Bilirkişilik kurumunun önemi, Ceza Muhakemesi Kanunu'nda bilirkişilik yanında aynı hükümlere tabi ‘uzman mütalaası' kurumunun da düzenlenmesiyle daha da artmıştır. Bu önem, yalnızca uygulamada sıkça ve birden fazla kez bilirkişiye başvurulmasından kaynaklanmamaktadır.
Suçluluğun tür ve sayı açısından artması, suçluluk ortamlarının işlenme metod ve araçlarının her geçen gün gelişen farklı teknolojik gelişmelerden doğrudan doğruya etkilenmesi ve suçluluk profillerinin de suç işlenirken veya sonrasında delillerin ortadan kaldırılması veya zor erişilebilir hale getirilmesi dolayısıyla ciddi ispat güçlüklerine yol açmaktadır. Bilimsel/teknolojik yeni metod ve araçların birçok alan gibi, özellikle suçların aydınlatılmasında da çok kullanılması, bu alanlardaki değişimin delillerin sağlamlığı, ispat gücü ve ispat yönleri açısından diğer delillerden, daha emin bilgiler sunması dolayısıyla, bilirkişilik kurumu çok daha önemli olmuştur.
Delillerin değerlendirilmesi açısından hâkim veya savcıların gerekli olduğunda bilirkişiye başvurması, adil bir yargılanma, kuşkudan arınmış bir hüküm ve somut olay adaleti için vazgeçilemez olmuştur. Olayların aydınlatılması, aydınlatma süreci ve kurulan hükmün meşru, hakkaniyete uygun ceza ve ceza muhakemesi hukuklarının amaçlarına hizmet edebilmesi için bilirkişilik kurumunun da kendi içinde her açıdan yenilenmesi ve ilgili pozitif mevzuat açısından gözden geçirilip geliştirilmesi gerekmektedir.
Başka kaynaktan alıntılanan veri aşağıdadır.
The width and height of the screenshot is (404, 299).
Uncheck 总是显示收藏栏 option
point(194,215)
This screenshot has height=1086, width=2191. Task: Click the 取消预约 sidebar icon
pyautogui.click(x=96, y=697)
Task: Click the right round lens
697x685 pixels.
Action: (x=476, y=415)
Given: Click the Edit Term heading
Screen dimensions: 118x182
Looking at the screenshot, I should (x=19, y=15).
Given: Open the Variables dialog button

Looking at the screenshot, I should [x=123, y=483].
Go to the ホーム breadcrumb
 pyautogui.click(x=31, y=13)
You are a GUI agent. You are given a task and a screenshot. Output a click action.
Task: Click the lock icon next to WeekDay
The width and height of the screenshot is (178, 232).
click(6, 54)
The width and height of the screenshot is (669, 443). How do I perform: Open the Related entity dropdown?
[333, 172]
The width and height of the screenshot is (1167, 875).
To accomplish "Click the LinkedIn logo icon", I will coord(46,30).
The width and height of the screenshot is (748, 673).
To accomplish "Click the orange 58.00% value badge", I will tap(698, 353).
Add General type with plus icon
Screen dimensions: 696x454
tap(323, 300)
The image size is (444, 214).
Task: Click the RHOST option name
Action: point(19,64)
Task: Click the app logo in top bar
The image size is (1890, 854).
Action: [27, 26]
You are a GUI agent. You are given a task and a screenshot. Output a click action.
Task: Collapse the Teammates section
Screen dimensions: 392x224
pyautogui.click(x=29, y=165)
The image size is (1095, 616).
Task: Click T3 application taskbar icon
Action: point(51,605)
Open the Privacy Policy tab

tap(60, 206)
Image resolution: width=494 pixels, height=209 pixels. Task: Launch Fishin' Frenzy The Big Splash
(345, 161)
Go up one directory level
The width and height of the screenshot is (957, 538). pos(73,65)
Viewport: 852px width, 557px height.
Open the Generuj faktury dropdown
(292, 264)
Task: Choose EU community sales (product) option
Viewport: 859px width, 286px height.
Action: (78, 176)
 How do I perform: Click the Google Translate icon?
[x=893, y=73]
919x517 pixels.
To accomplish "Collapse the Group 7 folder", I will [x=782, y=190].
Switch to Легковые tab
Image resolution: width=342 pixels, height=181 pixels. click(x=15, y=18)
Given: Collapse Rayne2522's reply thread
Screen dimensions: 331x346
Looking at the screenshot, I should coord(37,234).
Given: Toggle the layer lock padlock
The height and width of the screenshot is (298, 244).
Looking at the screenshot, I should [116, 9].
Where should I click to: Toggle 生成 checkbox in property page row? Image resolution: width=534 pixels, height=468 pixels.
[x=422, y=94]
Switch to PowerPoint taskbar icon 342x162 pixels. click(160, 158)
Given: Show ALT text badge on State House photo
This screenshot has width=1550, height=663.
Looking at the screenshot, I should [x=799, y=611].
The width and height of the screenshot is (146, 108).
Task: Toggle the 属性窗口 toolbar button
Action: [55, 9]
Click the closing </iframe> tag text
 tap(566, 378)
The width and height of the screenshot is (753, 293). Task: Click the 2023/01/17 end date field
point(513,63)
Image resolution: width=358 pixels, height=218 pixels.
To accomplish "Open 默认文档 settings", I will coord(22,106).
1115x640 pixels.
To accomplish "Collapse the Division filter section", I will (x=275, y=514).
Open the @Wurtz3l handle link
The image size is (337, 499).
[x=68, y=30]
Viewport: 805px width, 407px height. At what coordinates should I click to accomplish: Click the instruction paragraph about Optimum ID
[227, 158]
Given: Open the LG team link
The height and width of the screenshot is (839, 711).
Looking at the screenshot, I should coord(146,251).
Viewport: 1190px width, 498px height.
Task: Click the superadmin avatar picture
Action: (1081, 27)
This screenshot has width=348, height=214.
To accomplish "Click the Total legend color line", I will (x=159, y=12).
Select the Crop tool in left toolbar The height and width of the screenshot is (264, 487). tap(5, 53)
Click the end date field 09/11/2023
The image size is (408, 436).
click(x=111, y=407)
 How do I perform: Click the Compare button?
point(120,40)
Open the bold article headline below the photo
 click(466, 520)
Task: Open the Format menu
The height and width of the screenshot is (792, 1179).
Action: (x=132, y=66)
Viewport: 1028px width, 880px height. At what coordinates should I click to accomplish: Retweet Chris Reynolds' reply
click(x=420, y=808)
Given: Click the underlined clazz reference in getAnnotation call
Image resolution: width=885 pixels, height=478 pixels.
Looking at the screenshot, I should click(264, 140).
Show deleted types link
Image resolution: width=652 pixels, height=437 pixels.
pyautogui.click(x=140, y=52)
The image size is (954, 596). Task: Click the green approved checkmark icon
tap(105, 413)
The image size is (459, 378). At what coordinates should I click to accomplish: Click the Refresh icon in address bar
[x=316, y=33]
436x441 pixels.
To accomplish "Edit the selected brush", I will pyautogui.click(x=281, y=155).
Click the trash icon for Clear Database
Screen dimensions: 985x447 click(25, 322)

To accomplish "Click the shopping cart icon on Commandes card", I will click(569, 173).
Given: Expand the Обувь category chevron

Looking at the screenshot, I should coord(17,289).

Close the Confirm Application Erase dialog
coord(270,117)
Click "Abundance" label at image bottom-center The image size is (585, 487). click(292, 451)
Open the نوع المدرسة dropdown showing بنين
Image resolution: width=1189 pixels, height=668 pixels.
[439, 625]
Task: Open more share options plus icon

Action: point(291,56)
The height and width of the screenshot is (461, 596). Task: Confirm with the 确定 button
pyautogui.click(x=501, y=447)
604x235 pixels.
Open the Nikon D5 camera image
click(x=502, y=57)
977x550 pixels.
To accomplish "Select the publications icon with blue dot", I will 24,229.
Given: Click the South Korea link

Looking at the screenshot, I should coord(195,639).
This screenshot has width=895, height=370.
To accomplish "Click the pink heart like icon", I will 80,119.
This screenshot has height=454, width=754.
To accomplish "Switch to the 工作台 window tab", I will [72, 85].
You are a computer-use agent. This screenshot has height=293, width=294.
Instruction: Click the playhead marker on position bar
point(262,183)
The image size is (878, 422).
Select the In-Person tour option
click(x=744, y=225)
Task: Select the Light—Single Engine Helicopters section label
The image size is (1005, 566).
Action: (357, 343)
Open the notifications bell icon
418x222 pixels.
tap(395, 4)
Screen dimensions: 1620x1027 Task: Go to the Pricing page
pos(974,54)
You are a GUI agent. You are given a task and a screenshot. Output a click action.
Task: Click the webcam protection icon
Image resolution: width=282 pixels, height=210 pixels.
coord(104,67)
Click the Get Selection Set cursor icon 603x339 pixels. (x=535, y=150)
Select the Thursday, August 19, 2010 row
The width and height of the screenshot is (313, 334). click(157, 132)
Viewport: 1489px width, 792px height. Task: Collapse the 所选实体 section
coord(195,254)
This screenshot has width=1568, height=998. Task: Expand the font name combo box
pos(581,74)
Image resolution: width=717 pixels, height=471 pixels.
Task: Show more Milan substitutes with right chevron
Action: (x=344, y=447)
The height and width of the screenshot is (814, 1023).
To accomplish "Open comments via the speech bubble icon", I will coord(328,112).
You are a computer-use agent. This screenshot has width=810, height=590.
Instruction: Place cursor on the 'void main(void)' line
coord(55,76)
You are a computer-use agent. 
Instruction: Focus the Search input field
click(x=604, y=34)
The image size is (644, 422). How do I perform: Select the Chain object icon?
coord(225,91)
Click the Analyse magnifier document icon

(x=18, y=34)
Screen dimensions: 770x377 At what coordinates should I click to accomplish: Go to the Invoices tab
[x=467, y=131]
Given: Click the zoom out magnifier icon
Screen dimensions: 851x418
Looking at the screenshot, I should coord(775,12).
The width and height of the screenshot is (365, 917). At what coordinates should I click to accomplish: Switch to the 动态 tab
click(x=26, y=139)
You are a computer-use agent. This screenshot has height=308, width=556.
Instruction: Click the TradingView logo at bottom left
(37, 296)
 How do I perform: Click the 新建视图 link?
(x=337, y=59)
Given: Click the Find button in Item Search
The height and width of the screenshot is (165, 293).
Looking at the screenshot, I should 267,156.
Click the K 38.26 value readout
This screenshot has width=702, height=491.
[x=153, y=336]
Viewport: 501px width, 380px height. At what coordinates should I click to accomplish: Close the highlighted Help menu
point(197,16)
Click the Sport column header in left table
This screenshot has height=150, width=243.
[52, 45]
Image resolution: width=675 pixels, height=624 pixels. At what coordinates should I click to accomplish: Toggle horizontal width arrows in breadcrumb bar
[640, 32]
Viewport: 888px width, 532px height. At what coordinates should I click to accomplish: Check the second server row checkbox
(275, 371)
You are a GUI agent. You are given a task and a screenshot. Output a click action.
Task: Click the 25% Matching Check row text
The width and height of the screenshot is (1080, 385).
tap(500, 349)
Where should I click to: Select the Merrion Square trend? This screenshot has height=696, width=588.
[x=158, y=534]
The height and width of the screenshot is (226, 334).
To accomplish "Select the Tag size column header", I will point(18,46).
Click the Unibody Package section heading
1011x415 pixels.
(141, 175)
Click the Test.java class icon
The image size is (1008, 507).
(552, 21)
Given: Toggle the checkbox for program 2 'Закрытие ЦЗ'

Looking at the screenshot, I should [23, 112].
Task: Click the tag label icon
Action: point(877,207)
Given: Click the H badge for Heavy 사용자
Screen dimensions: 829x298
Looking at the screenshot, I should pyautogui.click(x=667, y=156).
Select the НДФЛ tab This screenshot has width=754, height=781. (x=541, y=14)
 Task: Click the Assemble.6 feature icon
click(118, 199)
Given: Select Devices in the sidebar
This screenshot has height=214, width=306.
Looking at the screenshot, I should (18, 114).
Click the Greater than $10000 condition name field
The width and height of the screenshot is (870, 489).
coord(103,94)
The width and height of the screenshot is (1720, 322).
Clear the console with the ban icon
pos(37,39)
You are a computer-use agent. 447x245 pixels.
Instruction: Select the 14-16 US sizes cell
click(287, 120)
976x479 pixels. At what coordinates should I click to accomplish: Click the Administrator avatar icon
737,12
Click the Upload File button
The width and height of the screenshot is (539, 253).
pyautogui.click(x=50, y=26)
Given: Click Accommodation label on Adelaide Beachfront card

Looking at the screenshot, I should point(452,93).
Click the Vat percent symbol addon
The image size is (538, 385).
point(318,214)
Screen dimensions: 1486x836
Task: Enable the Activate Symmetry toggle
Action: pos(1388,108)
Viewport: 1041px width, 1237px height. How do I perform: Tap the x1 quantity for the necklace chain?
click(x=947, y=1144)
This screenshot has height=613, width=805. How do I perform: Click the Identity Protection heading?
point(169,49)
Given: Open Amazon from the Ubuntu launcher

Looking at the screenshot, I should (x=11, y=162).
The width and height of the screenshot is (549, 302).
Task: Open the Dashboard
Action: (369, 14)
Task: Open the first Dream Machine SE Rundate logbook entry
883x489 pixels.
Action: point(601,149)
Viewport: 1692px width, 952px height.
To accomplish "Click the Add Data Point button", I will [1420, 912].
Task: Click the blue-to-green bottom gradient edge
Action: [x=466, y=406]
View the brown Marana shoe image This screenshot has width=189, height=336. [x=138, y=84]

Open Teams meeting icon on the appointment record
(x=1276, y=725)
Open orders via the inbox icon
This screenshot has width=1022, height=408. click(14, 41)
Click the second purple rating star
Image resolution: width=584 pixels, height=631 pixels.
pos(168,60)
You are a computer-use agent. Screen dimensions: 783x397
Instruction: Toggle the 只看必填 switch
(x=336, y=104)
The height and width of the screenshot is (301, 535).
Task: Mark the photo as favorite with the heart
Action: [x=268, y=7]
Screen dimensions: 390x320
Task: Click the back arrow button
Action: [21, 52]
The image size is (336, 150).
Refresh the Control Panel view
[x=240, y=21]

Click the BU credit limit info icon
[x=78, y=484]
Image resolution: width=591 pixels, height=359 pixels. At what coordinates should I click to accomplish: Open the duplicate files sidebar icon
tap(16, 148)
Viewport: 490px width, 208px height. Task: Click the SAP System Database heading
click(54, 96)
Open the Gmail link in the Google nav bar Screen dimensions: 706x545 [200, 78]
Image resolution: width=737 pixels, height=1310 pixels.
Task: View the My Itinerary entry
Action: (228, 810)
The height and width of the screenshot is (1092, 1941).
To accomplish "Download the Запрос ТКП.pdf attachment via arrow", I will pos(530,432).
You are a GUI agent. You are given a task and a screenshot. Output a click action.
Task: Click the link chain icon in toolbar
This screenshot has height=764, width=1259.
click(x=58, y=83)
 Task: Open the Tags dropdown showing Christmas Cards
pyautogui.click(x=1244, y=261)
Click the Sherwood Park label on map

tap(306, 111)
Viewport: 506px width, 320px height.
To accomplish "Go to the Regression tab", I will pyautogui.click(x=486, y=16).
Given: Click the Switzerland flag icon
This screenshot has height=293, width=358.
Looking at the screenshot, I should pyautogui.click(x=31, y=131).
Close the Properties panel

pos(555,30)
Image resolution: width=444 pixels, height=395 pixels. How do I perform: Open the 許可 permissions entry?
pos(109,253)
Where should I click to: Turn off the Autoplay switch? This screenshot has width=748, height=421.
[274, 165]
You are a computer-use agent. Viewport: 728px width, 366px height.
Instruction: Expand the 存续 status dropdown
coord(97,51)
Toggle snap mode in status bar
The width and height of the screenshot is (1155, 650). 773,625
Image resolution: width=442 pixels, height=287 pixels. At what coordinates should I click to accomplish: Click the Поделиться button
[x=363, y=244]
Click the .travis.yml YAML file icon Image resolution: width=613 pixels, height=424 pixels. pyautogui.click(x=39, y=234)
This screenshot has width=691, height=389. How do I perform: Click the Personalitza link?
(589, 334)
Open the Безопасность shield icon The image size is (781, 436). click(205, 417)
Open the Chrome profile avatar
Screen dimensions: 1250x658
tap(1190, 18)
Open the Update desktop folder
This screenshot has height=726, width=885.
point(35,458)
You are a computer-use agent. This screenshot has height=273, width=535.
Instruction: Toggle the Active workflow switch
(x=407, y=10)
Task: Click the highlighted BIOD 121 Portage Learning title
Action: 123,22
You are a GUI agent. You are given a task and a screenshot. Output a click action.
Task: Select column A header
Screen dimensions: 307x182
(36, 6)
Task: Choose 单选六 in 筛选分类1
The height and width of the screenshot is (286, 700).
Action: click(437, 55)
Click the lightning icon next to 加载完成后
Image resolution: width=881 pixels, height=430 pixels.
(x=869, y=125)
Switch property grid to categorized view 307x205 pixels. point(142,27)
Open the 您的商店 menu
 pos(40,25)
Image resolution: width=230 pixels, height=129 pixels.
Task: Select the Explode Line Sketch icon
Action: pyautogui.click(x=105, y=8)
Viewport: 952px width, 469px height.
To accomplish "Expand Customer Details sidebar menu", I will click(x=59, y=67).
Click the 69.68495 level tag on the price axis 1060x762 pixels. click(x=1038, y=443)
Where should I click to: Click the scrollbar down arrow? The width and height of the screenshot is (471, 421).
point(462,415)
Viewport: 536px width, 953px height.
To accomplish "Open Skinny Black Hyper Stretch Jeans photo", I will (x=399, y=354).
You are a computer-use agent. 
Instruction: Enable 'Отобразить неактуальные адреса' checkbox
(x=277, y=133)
Bilirkişilik kurumu kadar önemli ve uzun süredir ihmal edilen diğer bir alan ise, tercümanlık kurumudur. Tercümanlık kurumu çok sınırlı ve sadece ya duruşma sırasındaki bazı beyan delillerinin o andaki çevirisi ya da dosyadaki evrakın olduğu gibi yargılanma diline çevrilmesinden ibaret kısıtlı bir uygulamaya konu edilmektedir.
Yargılama dili dışındaki bir dilin muhakemede kullanılması, daha sık bir gereklilik olarak karşımıza çıkmakta, suçların farklı ülkeleri ilgilendirir biçimde işlenmesi yanında, yargılamada beyanı alınanların farklı diller bilmesi de bu kurumu önemli hale getirmiştir.
Özellikle konuşma, duyma ehliyeti olmayan veya sınırlı kişilerin bilgi ve görgülerinin yargılamaya aktarılması, bu kişilerin suçlanan veya hak arayan kişiler olarak yargı erkinden gerektiğince faydalanabilmesi için tercümanlığın da ele alınmasını gerektirmektedir. İnsan haklarına dayalı, demokratik, laik, sosyal bir hukuk devletinin adil ve meşru bir yargılama yapabilmesi için, bu kitapta yapıldığı üzere, karşılaştırmalı hukuk çalışması kaçınılamaz bir husustur.